• Görev A
Kayıtlarda "C. de Bruno" ifadesinin geçtiği satırdan kayıtların sonuna kadar, iki ucu da dahil olmak üzere, uzanan bölümü hiçbir değişiklik yapmadan yeniden yazınız.

• Çıkarılan Metin
---------------

Eski rap yıldızı Mark Wahlberg aynı zamanda filmin yapımcısı ve başrol oyuncusu olarak Russell ile bu üçüncü çalışmasında Bale gibi dev bir oyuncunun gölgesinde kalmamaya çabalıyor.

Dominant anne rolüyle Altın Küre kazanan eski tüfeklerden Melissa Leo, oğlunu  sıçrama tahtası olarak kullanan taşralı kadın rolünde çok başarılı.

---------------

• Görev B
Film yazısında "Eski rap yıldızı" sözcüklerinden "gölgesinde kalmamaya çabalıyor." sözcüklerine kadar uzanan bölümü, iki ucu da dahil olmak üzere, aynen yazıya geçiriniz.

---------------

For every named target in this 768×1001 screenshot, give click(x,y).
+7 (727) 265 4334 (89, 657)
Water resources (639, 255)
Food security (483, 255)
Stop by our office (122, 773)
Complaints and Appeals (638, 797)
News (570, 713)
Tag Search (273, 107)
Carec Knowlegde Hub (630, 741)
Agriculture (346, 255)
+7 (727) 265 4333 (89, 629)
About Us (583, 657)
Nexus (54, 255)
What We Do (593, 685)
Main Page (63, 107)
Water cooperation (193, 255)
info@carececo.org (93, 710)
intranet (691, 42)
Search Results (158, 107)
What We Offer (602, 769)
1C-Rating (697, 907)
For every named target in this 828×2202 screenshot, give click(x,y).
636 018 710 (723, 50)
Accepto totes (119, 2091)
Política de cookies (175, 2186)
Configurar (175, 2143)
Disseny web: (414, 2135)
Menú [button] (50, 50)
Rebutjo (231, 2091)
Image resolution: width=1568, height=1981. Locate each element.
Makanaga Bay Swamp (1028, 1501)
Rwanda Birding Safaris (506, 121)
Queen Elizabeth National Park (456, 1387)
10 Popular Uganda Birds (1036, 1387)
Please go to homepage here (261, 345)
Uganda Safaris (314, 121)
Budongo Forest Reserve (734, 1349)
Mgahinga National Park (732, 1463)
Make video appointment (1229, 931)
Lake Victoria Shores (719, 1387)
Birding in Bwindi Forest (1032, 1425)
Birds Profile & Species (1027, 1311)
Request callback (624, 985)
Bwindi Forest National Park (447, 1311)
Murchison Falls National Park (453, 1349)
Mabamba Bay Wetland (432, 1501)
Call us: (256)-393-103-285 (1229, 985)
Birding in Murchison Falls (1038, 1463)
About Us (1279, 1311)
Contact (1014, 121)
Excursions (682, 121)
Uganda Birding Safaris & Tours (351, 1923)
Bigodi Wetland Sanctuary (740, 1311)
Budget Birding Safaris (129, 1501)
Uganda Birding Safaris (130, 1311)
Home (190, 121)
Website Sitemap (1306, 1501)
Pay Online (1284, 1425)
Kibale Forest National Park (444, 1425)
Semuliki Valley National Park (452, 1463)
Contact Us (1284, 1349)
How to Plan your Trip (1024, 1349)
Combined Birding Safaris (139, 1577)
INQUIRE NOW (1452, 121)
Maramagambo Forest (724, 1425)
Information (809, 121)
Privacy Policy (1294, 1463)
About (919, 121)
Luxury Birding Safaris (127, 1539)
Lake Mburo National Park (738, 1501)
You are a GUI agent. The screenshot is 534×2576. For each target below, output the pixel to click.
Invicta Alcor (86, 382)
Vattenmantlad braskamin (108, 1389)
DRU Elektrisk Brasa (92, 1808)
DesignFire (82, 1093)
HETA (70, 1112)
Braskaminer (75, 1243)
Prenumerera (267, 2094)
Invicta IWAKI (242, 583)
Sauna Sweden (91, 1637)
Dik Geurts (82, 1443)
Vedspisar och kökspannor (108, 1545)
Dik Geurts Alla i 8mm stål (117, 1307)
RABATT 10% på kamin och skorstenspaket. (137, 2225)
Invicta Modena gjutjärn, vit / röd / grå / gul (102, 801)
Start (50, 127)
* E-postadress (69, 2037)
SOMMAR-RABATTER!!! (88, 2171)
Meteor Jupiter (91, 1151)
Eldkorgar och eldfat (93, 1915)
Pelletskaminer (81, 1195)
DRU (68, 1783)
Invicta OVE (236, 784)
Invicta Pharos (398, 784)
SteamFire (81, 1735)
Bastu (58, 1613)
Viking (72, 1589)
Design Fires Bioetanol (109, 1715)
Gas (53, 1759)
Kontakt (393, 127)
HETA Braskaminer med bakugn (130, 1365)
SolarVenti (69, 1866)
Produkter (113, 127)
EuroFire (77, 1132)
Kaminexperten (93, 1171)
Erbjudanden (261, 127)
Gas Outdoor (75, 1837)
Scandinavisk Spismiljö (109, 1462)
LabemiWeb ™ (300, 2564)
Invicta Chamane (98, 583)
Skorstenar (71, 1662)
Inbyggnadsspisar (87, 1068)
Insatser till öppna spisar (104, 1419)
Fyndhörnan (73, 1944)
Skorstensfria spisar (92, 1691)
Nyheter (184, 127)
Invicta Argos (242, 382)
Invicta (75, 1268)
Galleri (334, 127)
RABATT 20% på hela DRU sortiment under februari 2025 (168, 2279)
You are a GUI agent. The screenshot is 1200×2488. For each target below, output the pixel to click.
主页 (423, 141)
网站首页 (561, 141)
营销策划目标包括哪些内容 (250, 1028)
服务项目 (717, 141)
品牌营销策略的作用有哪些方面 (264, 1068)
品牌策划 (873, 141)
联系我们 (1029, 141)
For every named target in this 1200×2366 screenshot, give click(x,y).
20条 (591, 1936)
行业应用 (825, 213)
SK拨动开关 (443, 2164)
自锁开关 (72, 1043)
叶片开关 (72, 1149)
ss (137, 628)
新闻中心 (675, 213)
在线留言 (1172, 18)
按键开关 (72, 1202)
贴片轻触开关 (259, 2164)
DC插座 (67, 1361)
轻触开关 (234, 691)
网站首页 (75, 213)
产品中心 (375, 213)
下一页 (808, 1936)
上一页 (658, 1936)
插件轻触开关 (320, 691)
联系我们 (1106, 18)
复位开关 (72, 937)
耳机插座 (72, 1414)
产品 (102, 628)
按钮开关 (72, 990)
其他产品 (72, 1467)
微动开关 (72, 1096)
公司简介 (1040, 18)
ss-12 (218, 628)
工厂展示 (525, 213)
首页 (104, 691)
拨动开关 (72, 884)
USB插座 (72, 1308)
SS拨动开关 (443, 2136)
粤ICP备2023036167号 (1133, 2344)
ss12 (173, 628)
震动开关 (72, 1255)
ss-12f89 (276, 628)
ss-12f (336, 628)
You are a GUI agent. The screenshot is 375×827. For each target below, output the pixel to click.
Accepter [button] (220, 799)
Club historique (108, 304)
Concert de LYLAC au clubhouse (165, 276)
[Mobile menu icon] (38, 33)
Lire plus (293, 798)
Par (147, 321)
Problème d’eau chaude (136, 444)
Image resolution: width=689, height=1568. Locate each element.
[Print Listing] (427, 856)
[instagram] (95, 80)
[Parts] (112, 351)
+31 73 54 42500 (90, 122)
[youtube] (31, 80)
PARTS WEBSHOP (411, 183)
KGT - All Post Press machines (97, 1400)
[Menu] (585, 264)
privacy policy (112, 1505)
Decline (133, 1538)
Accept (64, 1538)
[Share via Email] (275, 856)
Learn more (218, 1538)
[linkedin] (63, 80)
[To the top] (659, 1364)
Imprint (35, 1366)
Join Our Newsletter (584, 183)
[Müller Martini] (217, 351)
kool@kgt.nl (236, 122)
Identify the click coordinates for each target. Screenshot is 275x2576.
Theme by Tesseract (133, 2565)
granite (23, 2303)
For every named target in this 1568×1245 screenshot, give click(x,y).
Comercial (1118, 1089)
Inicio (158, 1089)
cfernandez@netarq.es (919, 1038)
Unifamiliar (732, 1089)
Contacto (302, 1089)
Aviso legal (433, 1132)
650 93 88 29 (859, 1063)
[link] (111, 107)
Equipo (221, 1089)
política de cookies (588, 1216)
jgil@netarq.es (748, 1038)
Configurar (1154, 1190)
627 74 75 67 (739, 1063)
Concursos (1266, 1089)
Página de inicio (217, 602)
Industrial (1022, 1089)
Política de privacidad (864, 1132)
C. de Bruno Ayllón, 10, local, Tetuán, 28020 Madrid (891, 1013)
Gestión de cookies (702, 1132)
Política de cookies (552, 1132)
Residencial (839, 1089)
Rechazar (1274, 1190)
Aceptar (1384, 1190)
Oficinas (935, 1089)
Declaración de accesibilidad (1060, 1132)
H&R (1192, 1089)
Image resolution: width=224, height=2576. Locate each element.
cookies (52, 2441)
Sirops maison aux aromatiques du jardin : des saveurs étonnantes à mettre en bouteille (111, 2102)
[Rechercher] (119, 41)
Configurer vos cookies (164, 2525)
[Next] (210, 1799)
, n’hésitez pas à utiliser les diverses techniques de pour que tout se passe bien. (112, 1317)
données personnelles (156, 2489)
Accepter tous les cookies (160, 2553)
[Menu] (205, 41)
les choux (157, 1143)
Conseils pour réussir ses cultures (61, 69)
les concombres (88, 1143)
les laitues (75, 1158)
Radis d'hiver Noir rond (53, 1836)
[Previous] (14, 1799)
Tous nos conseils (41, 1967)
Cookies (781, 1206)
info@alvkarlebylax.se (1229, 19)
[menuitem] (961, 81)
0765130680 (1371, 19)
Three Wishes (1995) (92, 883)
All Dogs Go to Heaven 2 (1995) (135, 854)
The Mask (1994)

---------------

• Yazılı Çözüm A
C. de Bruno Ayllón, 10, local, Tetuán, 28020 Madrid (891, 1013)
Gestión de cookies (702, 1132)
Política de cookies (552, 1132)
Residencial (839, 1089)
Rechazar (1274, 1190)
Aceptar (1384, 1190)
Oficinas (935, 1089)
Declaración de accesibilidad (1060, 1132)
H&R (1192, 1089)
Image resolution: width=224, height=2576. Locate each element.
cookies (52, 2441)
Sirops maison aux aromatiques du jardin : des saveurs étonnantes à mettre en bouteille (111, 2102)
[Rechercher] (119, 41)
Configurer vos cookies (164, 2525)
[Next] (210, 1799)
, n’hésitez pas à utiliser les diverses techniques de pour que tout se passe bien. (112, 1317)
données personnelles (156, 2489)
Accepter tous les cookies (160, 2553)
[Menu] (205, 41)
les choux (157, 1143)
Conseils pour réussir ses cultures (61, 69)
les concombres (88, 1143)
les laitues (75, 1158)
Radis d'hiver Noir rond (53, 1836)
[Previous] (14, 1799)
Tous nos conseils (41, 1967)
Cookies (781, 1206)
info@alvkarlebylax.se (1229, 19)
[menuitem] (961, 81)
0765130680 (1371, 19)
Three Wishes (1995) (92, 883)
All Dogs Go to Heaven 2 (1995) (135, 854)
The Mask (1994)

• Yazılı Çözüm B
Eski rap yıldızı Mark Wahlberg aynı zamanda filmin yapımcısı ve başrol oyuncusu olarak Russell ile bu üçüncü çalışmasında Bale gibi dev bir oyuncunun gölgesinde kalmamaya çabalıyor.